Tuesday, October 23, 2007

The Scottish Play as Italian Opera

Director updates 'Macbeth' opera
Monday, October 22, 2007

By EVELYN SHIH
STAFF WRITER

Adrian Noble, known for his stint as the director of the Royal Shakespeare Company, is pulling a Steven Spielberg.

It certainly felt like he was making a war movie as he directed the Metropolitan Opera's new production of Giuseppe Verdi's "Macbeth."

In Noble's updated Met production, set in the post-World War II era, there are 80-plus members of the chorus onstage, almost 30 supernumeraries, about 15 dancers, and even a group of children.

Now that's an army, even before you bring in the principal singers.

Reining in that many people for one cohesive show is hard work for any director, let alone a lifelong theater director who has just a handful of opera and musical directing experiences. But Noble says that the large cast is essential, especially in this Shakespeare story.

Take the witches of "toil and trouble" fame. "In the Shakespeare play, there are just three of them," said Noble. "But obviously that doesn't work as a chorus, so Verdi had to adapt it."

FAST FACTS
What: "Macbeth."
When: 8 tonight, Friday, Oct. 31, Nov. 3, Jan. 5, 9 and 15, and May 9, 13 and 17; 1:30 p.m. Jan. 12.
Where: The Metropolitan Opera, Lincoln Center, Manhattan. 212-362-6000 or metoperafamily.org.
How much: $15 to $295.


The opera calls for 40 witches to sing in chorus, which can be "very odd," said Noble, considering they appear out of nowhere on Macbeth's journey home. Noble plays on the original Shakespeare script by having three witches confront the Scot at first, with the host of ghastly witches rising out of the murk after Macbeth asks them for a prophecy.

Verdi "gives this an epic dimension," said Noble. "The chorus gives it a weight and a power and a dynamic."

But strength in numbers doesn't just up the ante in the realm of the supernatural. It also adds a touch of realism to the refugee scene, said Noble.

This scene is forgettable in the original 17th century Shakespeare text, but becomes crucial in Verdi's 19th century opera. Mass refugee situations "hadn't happened in Shakespeare's time," said Noble. "But it was starting to happen in Verdi's time. And now it's happening all over the world. But especially since the Second World War -- that's really where it all started."
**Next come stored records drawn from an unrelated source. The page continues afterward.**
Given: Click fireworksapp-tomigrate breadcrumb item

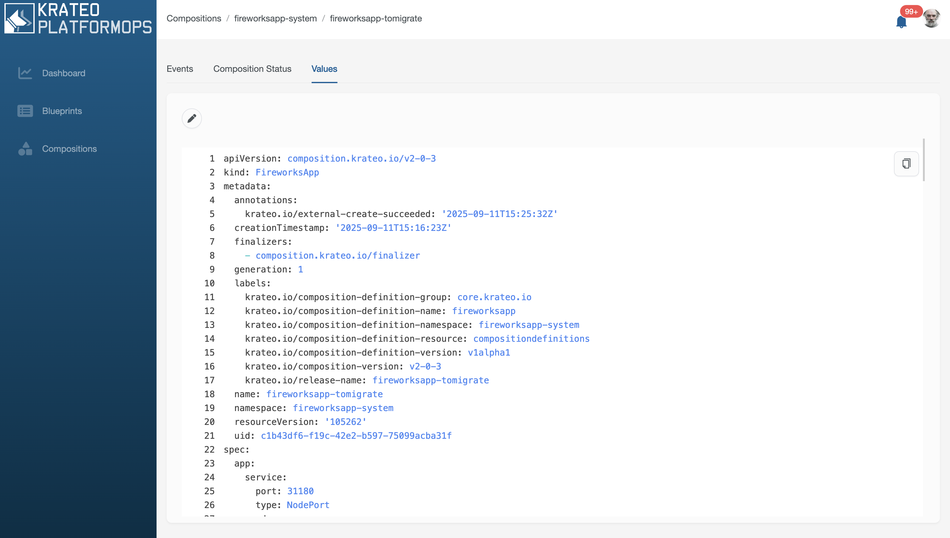Looking at the screenshot, I should tap(375, 18).
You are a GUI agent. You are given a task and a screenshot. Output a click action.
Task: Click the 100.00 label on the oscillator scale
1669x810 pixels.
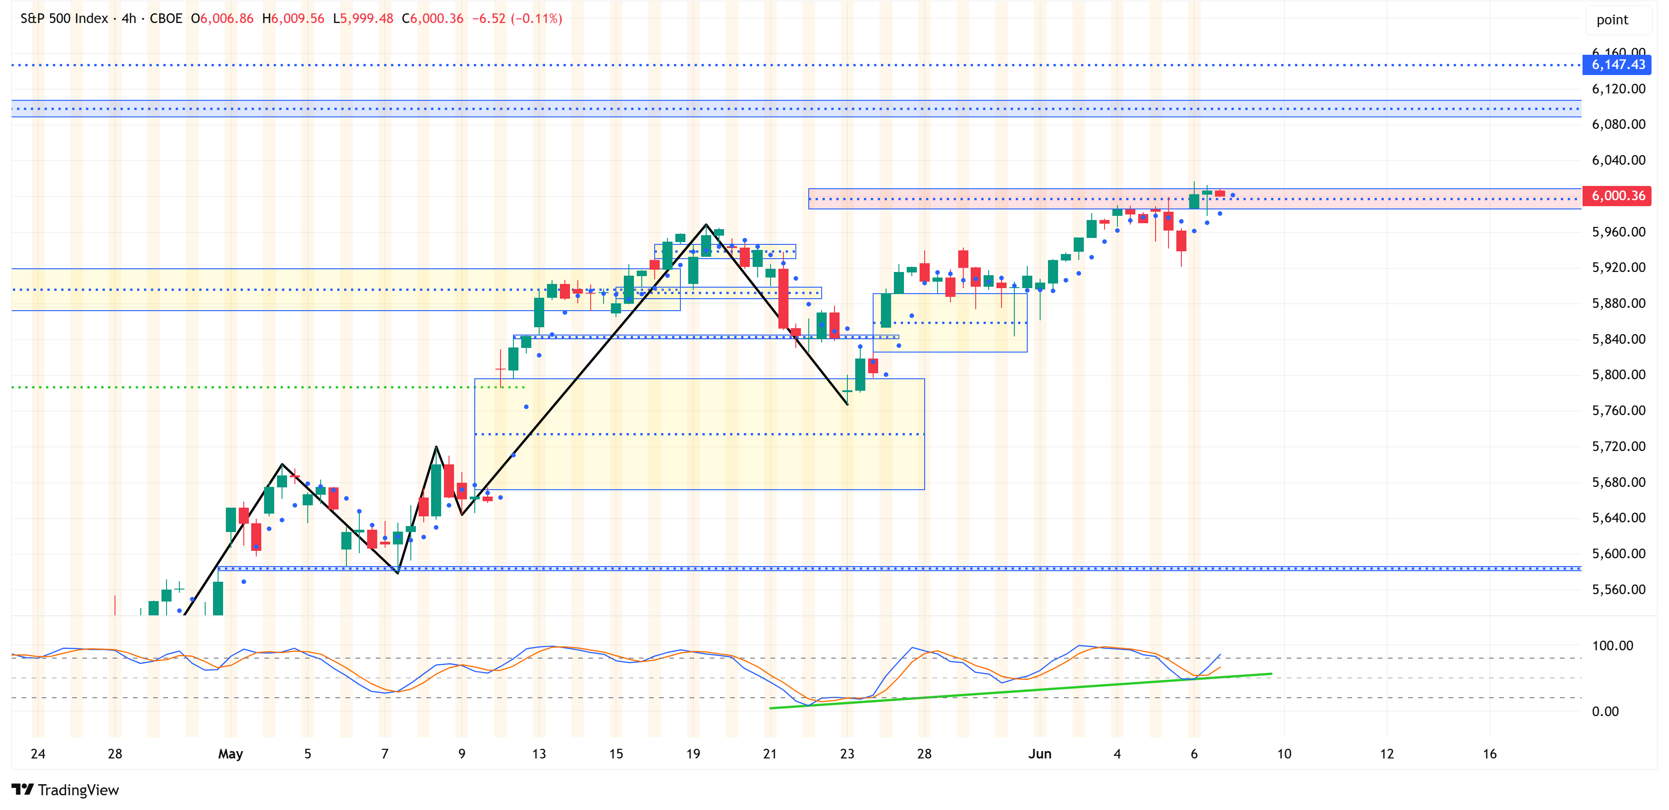tap(1613, 645)
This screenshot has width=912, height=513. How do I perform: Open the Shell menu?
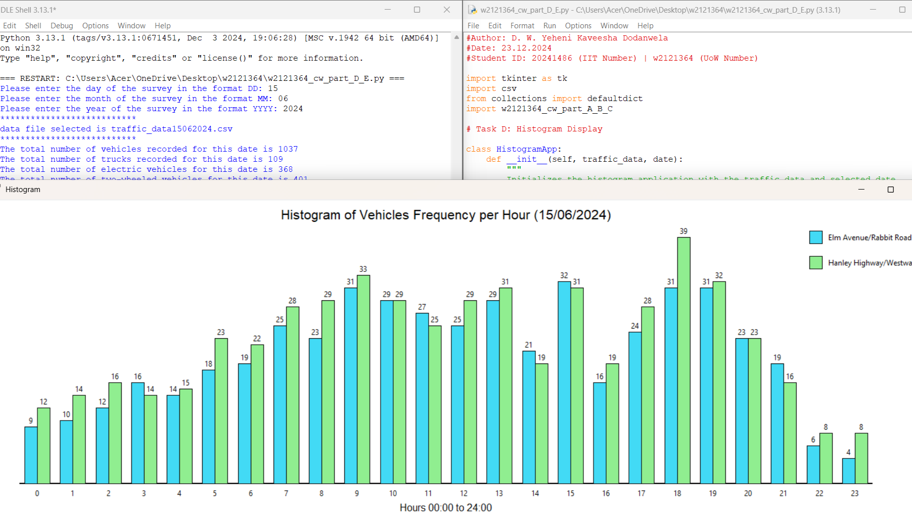pyautogui.click(x=33, y=25)
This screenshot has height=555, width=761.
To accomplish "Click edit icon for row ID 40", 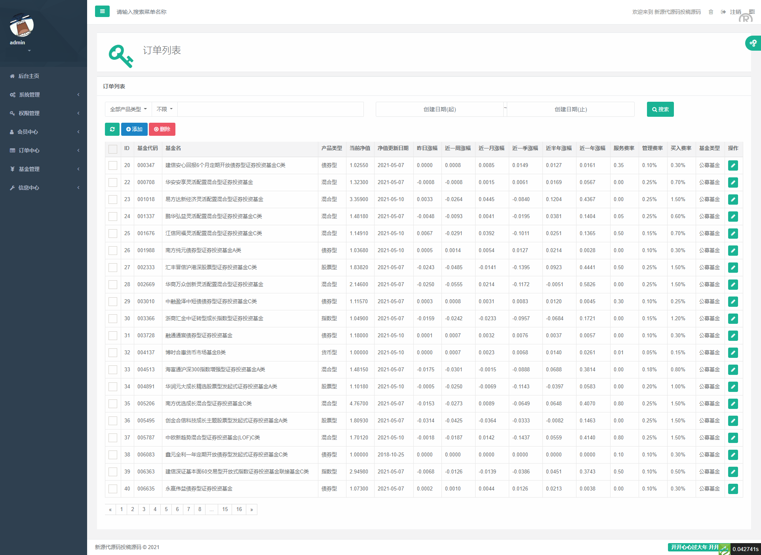I will coord(733,489).
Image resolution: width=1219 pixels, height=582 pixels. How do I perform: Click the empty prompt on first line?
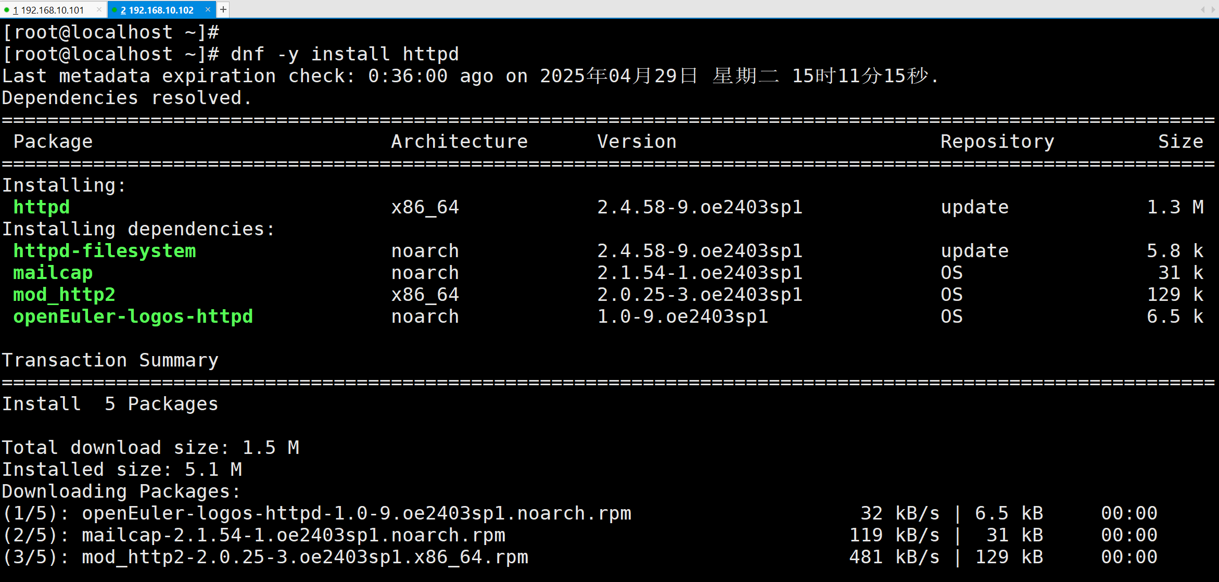click(110, 32)
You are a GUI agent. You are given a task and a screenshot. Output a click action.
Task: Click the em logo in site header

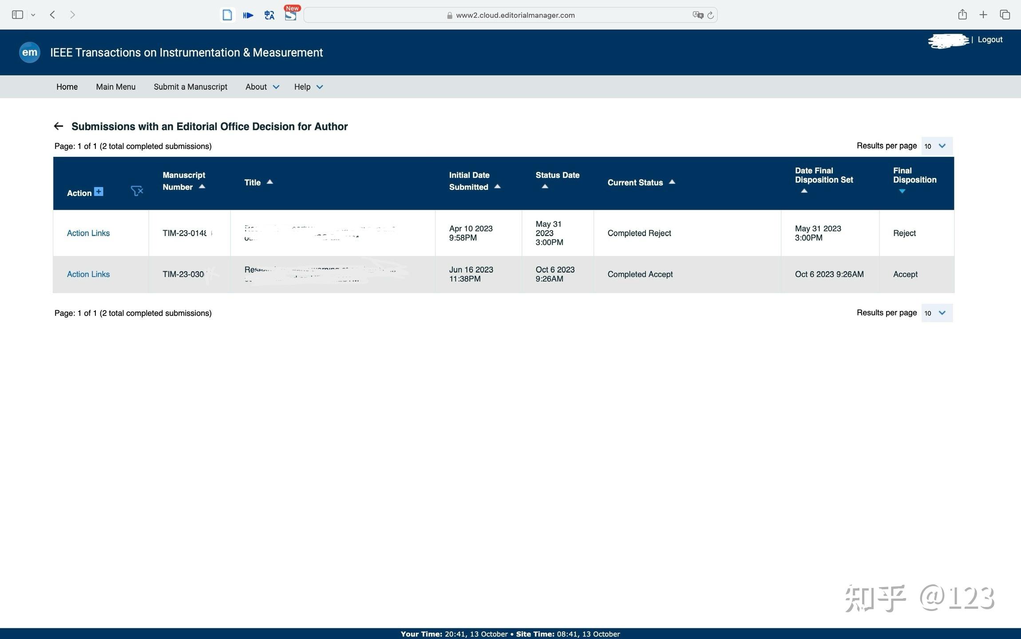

Is it a stretch to put the feudal Scottish general in the post-colonial 20th century? Not at all, says Noble. The resonances are in the framework of the original story.

"There is a general of an army who is hugely successful and hugely popular," said Noble. "Then there is sort of a shift in power, and he takes over for the monarch, the king. At first he is highly loved. Then as the years go by, he slowly turns into a tyrant."

That situation has repeated itself over and over worldwide, explained Noble. Just as Verdi has the people of Scotland escaping to England in the refugee scene, millions of people escaped the former Yugoslavia, Cuba, and even the Sudan in recent history.

"I thought, God, that's so contemporary," said Noble. "Across the world now, there are millions of people who have been displaced."

Case in point may be lead baritone Zeljko Lucic, born in the former Yugoslavia and -- ironically -- the singer who plays Macbeth. "Now I am expressing myself as a Serbian," said Lucic. "There were a lot of refugee camps in my former country."

Although he is famous for his Verdi repertoire -- "Papa Verdi" to him -- and generally prefers more traditional staging, Lucic says that Noble's interpretation "fits."

He particularly enjoys facing off with the witches in the third act "mad scene" aria "Fuggi regal fantasima." And after the refugee scene in the fourth act, Lucic swoops in with one of the most powerful arias of the opera, "Pietà, rispetto, amore."

The best quality in Noble's directing was his respect for the music, Lucic added. "You come to the opera to hear singing, not to see how I am dressed," he explained.